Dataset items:
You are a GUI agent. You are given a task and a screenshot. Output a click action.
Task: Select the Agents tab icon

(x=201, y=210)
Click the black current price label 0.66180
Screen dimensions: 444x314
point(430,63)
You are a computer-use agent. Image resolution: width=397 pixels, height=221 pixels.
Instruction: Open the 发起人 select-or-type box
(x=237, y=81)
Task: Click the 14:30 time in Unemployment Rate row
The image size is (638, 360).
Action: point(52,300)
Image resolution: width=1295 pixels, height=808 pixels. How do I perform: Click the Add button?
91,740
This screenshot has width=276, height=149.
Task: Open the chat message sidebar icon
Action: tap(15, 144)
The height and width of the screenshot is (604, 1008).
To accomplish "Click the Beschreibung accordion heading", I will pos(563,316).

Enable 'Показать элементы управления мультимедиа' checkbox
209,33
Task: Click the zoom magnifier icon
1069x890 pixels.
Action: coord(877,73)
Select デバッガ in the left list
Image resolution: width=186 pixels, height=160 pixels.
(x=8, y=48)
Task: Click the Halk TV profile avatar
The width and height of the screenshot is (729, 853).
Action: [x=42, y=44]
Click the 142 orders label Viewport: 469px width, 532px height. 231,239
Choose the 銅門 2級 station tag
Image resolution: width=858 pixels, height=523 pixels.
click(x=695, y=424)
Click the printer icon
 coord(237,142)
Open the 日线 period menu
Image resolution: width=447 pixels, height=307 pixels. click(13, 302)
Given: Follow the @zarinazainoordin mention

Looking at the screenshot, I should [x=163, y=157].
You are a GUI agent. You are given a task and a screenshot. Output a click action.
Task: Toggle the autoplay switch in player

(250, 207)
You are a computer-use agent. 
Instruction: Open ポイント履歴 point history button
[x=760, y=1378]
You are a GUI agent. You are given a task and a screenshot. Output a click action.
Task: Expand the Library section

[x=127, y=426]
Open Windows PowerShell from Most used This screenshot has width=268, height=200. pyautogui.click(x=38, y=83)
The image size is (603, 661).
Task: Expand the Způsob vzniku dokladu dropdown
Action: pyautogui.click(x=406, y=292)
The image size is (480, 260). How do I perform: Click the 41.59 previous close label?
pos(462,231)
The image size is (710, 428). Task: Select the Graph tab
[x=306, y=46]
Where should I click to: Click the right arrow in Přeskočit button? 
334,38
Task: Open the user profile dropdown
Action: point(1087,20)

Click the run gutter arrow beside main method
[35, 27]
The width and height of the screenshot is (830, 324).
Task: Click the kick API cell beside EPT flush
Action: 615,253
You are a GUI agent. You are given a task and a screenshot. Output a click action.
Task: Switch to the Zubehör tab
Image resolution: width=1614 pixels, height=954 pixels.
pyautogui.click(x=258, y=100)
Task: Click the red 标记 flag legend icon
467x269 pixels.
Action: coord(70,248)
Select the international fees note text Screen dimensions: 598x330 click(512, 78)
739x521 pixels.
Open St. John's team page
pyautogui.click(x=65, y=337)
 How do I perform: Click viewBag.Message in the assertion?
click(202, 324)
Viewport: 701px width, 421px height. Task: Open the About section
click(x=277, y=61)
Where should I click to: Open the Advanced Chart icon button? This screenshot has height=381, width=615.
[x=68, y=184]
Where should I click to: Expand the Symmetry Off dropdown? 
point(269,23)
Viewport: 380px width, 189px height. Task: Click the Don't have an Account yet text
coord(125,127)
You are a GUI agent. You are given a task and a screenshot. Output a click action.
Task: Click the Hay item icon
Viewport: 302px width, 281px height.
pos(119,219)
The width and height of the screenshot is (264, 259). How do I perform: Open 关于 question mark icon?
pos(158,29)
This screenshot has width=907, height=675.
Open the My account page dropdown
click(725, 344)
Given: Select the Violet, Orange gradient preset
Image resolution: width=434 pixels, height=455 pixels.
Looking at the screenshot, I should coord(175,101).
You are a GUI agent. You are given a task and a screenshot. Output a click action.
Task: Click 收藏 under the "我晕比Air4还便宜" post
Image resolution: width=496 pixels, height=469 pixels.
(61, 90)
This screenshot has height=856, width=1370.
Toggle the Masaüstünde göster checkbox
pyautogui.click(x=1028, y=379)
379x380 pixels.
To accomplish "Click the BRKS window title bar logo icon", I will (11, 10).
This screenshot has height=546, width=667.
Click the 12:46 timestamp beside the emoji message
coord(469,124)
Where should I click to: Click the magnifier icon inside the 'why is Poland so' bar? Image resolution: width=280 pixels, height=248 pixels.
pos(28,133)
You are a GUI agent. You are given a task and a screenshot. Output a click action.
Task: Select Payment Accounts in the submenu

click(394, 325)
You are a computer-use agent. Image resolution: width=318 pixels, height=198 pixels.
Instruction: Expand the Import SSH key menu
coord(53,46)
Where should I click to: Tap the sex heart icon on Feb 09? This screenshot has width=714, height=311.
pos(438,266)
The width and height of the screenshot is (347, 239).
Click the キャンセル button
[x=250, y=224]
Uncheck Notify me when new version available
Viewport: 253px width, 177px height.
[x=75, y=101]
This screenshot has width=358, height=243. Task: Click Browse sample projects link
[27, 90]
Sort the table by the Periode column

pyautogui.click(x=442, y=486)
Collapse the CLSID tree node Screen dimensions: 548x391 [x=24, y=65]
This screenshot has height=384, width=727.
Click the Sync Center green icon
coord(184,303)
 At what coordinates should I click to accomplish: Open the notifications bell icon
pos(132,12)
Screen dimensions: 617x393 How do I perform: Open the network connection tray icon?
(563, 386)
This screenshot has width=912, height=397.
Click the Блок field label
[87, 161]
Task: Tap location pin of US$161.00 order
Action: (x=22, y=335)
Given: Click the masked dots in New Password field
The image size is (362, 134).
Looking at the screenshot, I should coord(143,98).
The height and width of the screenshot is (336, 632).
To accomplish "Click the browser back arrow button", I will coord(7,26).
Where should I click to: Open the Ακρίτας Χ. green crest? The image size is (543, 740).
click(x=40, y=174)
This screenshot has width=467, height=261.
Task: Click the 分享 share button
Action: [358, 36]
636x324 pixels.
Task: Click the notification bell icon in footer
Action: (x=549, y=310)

* PROBLEM DESCRIPTION
Each entry above is to be copied out exactly.

* EXERCISE OUTPUT
You are a GUI agent. You are given a task and a screenshot. Output a click action.
Task: Select the Agents tab icon

(x=201, y=210)
Click the black current price label 0.66180
Screen dimensions: 444x314
point(430,63)
You are a computer-use agent. Image resolution: width=397 pixels, height=221 pixels.
Instruction: Open the 发起人 select-or-type box
(x=237, y=81)
Task: Click the 14:30 time in Unemployment Rate row
The image size is (638, 360).
Action: point(52,300)
Image resolution: width=1295 pixels, height=808 pixels. How do I perform: Click the Add button?
91,740
This screenshot has width=276, height=149.
Task: Open the chat message sidebar icon
Action: tap(15, 144)
The height and width of the screenshot is (604, 1008).
To accomplish "Click the Beschreibung accordion heading", I will pos(563,316).

Enable 'Показать элементы управления мультимедиа' checkbox
209,33
Task: Click the zoom magnifier icon
1069x890 pixels.
Action: coord(877,73)
Select デバッガ in the left list
Image resolution: width=186 pixels, height=160 pixels.
(x=8, y=48)
Task: Click the Halk TV profile avatar
The width and height of the screenshot is (729, 853).
Action: [x=42, y=44]
Click the 142 orders label Viewport: 469px width, 532px height. 231,239
Choose the 銅門 2級 station tag
Image resolution: width=858 pixels, height=523 pixels.
click(x=695, y=424)
Click the printer icon
 coord(237,142)
Open the 日线 period menu
Image resolution: width=447 pixels, height=307 pixels. click(13, 302)
Given: Follow the @zarinazainoordin mention

Looking at the screenshot, I should [x=163, y=157].
You are a GUI agent. You are given a task and a screenshot. Output a click action.
Task: Toggle the autoplay switch in player

(250, 207)
You are a computer-use agent. 
Instruction: Open ポイント履歴 point history button
[x=760, y=1378]
You are a GUI agent. You are given a task and a screenshot. Output a click action.
Task: Expand the Library section

[x=127, y=426]
Open Windows PowerShell from Most used This screenshot has width=268, height=200. pyautogui.click(x=38, y=83)
The image size is (603, 661).
Task: Expand the Způsob vzniku dokladu dropdown
Action: pyautogui.click(x=406, y=292)
The image size is (480, 260). How do I perform: Click the 41.59 previous close label?
pos(462,231)
The image size is (710, 428). Task: Select the Graph tab
[x=306, y=46]
Where should I click to: Click the right arrow in Přeskočit button? 
334,38
Task: Open the user profile dropdown
Action: point(1087,20)

Click the run gutter arrow beside main method
[35, 27]
The width and height of the screenshot is (830, 324).
Task: Click the kick API cell beside EPT flush
Action: 615,253
You are a GUI agent. You are given a task and a screenshot. Output a click action.
Task: Switch to the Zubehör tab
Image resolution: width=1614 pixels, height=954 pixels.
pyautogui.click(x=258, y=100)
Task: Click the red 标记 flag legend icon
467x269 pixels.
Action: coord(70,248)
Select the international fees note text Screen dimensions: 598x330 click(512, 78)
739x521 pixels.
Open St. John's team page
pyautogui.click(x=65, y=337)
 How do I perform: Click viewBag.Message in the assertion?
click(202, 324)
Viewport: 701px width, 421px height. Task: Open the About section
click(x=277, y=61)
Where should I click to: Open the Advanced Chart icon button? This screenshot has height=381, width=615.
[x=68, y=184]
Where should I click to: Expand the Symmetry Off dropdown? 
point(269,23)
Viewport: 380px width, 189px height. Task: Click the Don't have an Account yet text
coord(125,127)
You are a GUI agent. You are given a task and a screenshot. Output a click action.
Task: Click the Hay item icon
Viewport: 302px width, 281px height.
pos(119,219)
The width and height of the screenshot is (264, 259). How do I perform: Open 关于 question mark icon?
pos(158,29)
This screenshot has width=907, height=675.
Open the My account page dropdown
click(725, 344)
Given: Select the Violet, Orange gradient preset
Image resolution: width=434 pixels, height=455 pixels.
Looking at the screenshot, I should coord(175,101).
You are a GUI agent. You are given a task and a screenshot. Output a click action.
Task: Click 收藏 under the "我晕比Air4还便宜" post
Image resolution: width=496 pixels, height=469 pixels.
(61, 90)
This screenshot has height=856, width=1370.
Toggle the Masaüstünde göster checkbox
pyautogui.click(x=1028, y=379)
379x380 pixels.
To accomplish "Click the BRKS window title bar logo icon", I will (11, 10).
This screenshot has height=546, width=667.
Click the 12:46 timestamp beside the emoji message
coord(469,124)
Where should I click to: Click the magnifier icon inside the 'why is Poland so' bar? Image resolution: width=280 pixels, height=248 pixels.
pos(28,133)
You are a GUI agent. You are given a task and a screenshot. Output a click action.
Task: Select Payment Accounts in the submenu

click(394, 325)
You are a computer-use agent. Image resolution: width=318 pixels, height=198 pixels.
Instruction: Expand the Import SSH key menu
coord(53,46)
Where should I click to: Tap the sex heart icon on Feb 09? This screenshot has width=714, height=311.
pos(438,266)
The width and height of the screenshot is (347, 239).
Click the キャンセル button
[x=250, y=224]
Uncheck Notify me when new version available
Viewport: 253px width, 177px height.
[x=75, y=101]
This screenshot has width=358, height=243. Task: Click Browse sample projects link
[27, 90]
Sort the table by the Periode column

pyautogui.click(x=442, y=486)
Collapse the CLSID tree node Screen dimensions: 548x391 [x=24, y=65]
This screenshot has height=384, width=727.
Click the Sync Center green icon
coord(184,303)
 At what coordinates should I click to accomplish: Open the notifications bell icon
pos(132,12)
Screen dimensions: 617x393 How do I perform: Open the network connection tray icon?
(563, 386)
This screenshot has width=912, height=397.
Click the Блок field label
[87, 161]
Task: Tap location pin of US$161.00 order
Action: (x=22, y=335)
Given: Click the masked dots in New Password field
The image size is (362, 134).
Looking at the screenshot, I should coord(143,98).
The height and width of the screenshot is (336, 632).
To accomplish "Click the browser back arrow button", I will coord(7,26).
Where should I click to: Open the Ακρίτας Χ. green crest? The image size is (543, 740).
click(x=40, y=174)
This screenshot has width=467, height=261.
Task: Click the 分享 share button
Action: [358, 36]
636x324 pixels.
Task: Click the notification bell icon in footer
Action: (x=549, y=310)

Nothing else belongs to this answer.